Members of both the House and Senate along both party lines are working to avoid more than $1 trillion in defense cuts, yet the Obama administration has yet to offer a solution to either the Department of Defense and defense contractors.
Under the Budget Control Act passed by Congress and approved by the President last year, massive mandatory cuts would go into effect on January 2 — jeopardizing the jobs of hundreds of thousands in the defense industry.
Because the Pentagon would be forced to eliminate a substantial chunk of its budget, defense contractors such as Lockheed Martin and Northrup Grumman stand to lose funding from the government.
Under the WARN Act, passed in 1988, employers are required to give their employees a minimum of 60 days notice – delivering pink slips to employees by November 2 at the latest, a mere four days before the election.

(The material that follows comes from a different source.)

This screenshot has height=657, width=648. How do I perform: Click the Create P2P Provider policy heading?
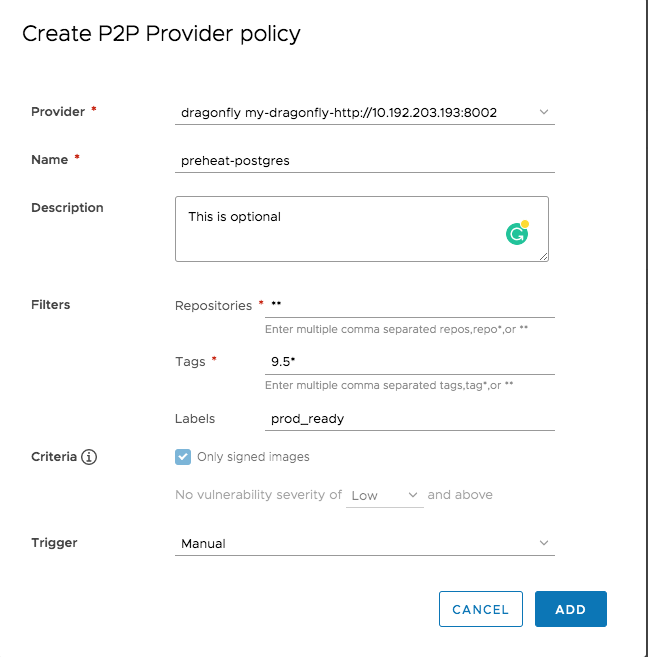[x=161, y=34]
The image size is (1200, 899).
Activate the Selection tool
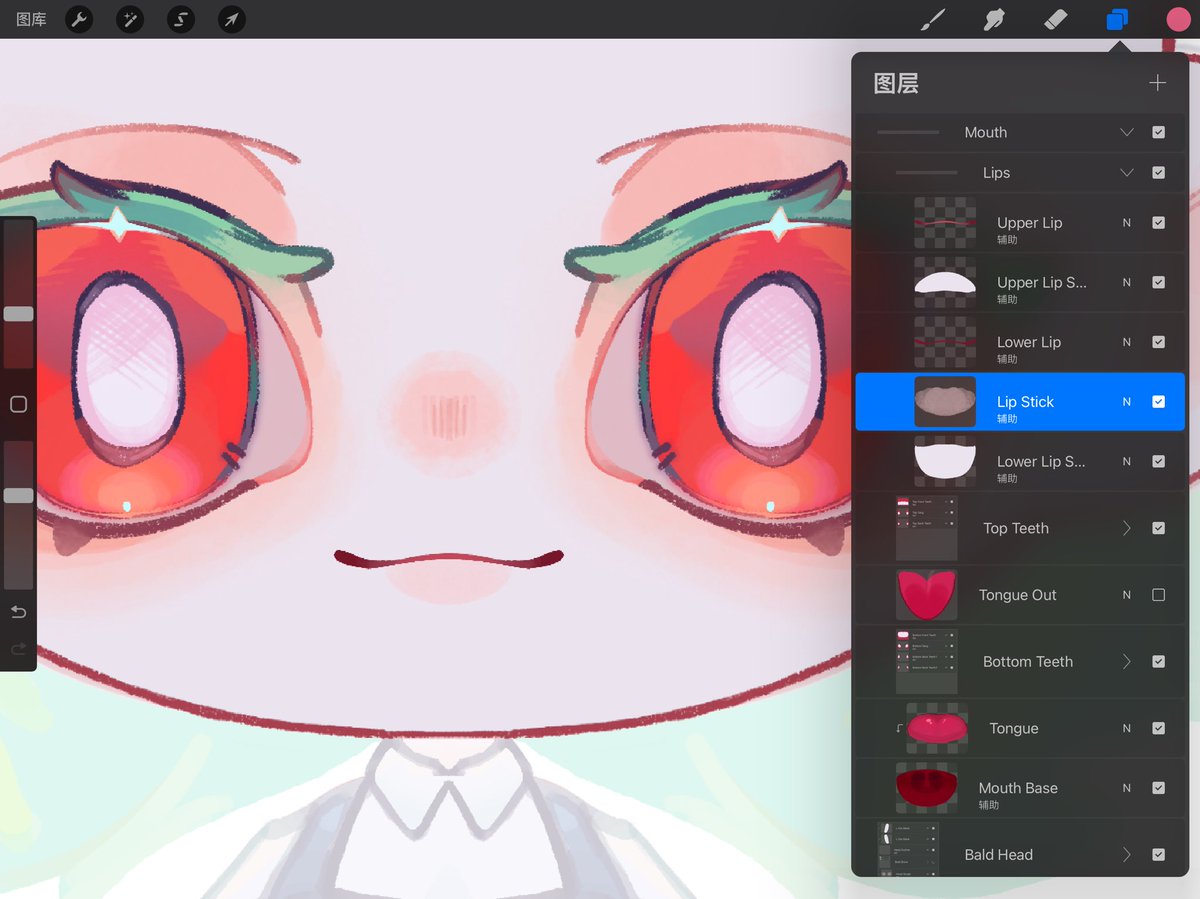click(x=181, y=19)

However, GOP lawmakers warn the administration is leading defense companies into the lion’s den for lawsuits from employers, as it is mandatory for contractors to notify employees of the potential for layoffs.

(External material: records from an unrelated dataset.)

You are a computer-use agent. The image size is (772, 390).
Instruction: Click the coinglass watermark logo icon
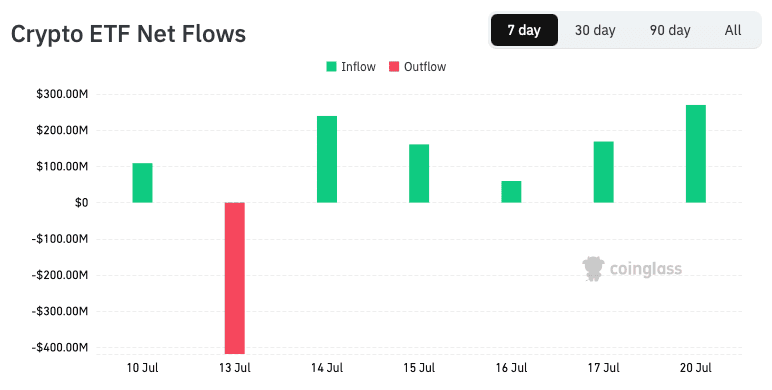tap(593, 269)
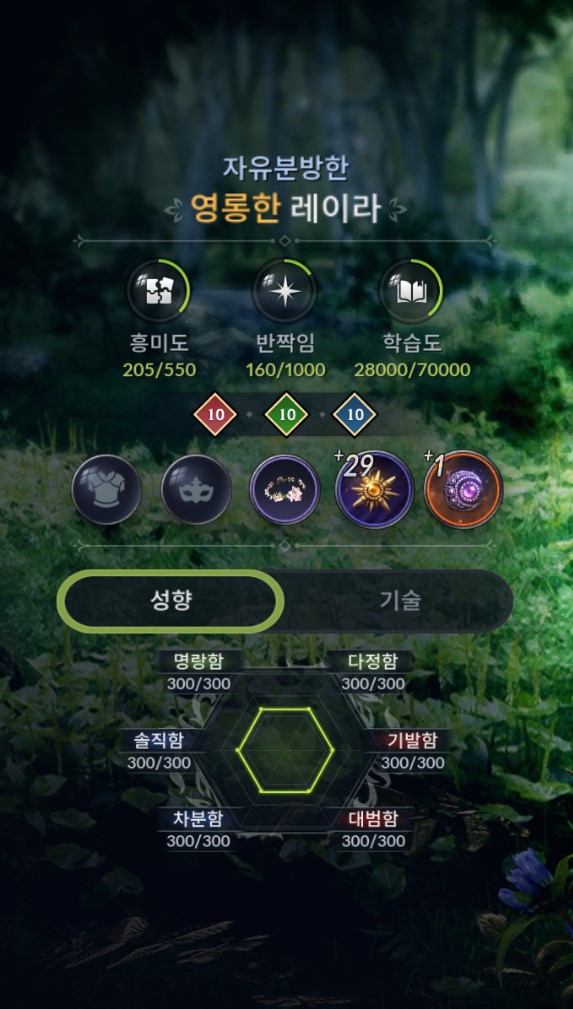Open the golden sun item +29

click(x=374, y=490)
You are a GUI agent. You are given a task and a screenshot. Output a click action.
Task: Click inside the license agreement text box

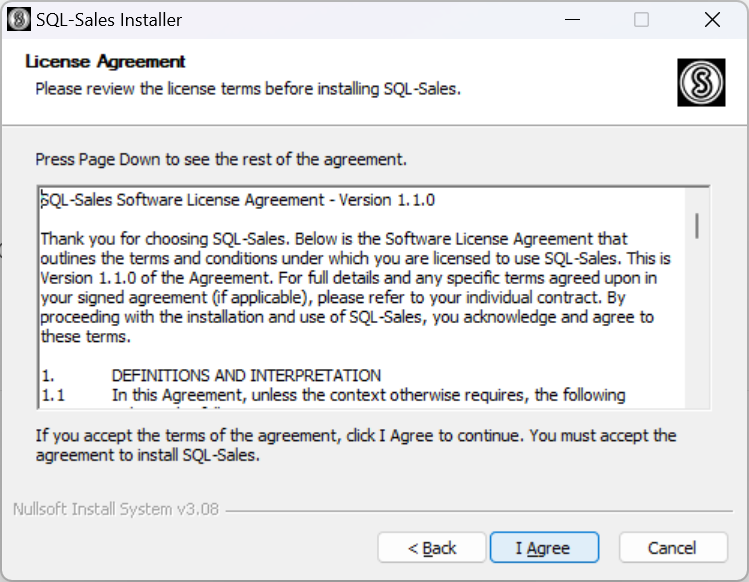click(362, 298)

“The president got caught trying to get companies to violate the law,” Republican Sen. James Inhofe of Oklahoma told TheDC.
Under section 3 of the act, an employer shall not order a plant closing or massive layoff until the end of a 60 day period after the employer services written notice of such order.
“He’s trying to avoid taking the responsibility for losing hundreds of thousands of jobs,” Inhofe, a member of the Senate Armed Services Committee, said.
The letter, sent by assistant secretary Jane Oates, was written specifically to provide guidance to those who would be affected by the sequester and are required by law to adhere to the WARN Act, stating “even the occurrence of sequestration is not necessarily foreseeable.”
Inhofe, though, says ignoring the specifications of the WARN Act would only open the door for employers to be sued.
“Would they rely on the Obama Labor Department telling them there is a loop hole in the law? No,” he said.
Because the cuts come on the heels of the election, the president stands to lose the thousands of voters who could be jobless because of the defense cuts – particularly in swing states like Virginia and Florida.
“His main concern is states like Virginia, Florida, Pennsylvania and Ohio,” Inhofe said. “He doesn’t want those cuts to reach the thousands of voters.
“He doesn’t want those thousands of people to blame him so he’s trying to get those people to get pushed back. We’ve been stonewalled by the President, he doesn’t want people to know about this.”
If a sequestration does occur, companies like Lockheed Martin would have to lay off more than 100,000 jobs, with a large majority coming from Virginia. Yet the administration is advising the companies to ignore the WARN Act, alleging it doesn’t apply to them.
“This thing that came from the Labor Department yesterday is an insult to the intelligence to the corporate world. They know if they don’t comply with the law they’re going to open themselves up to lawsuits.”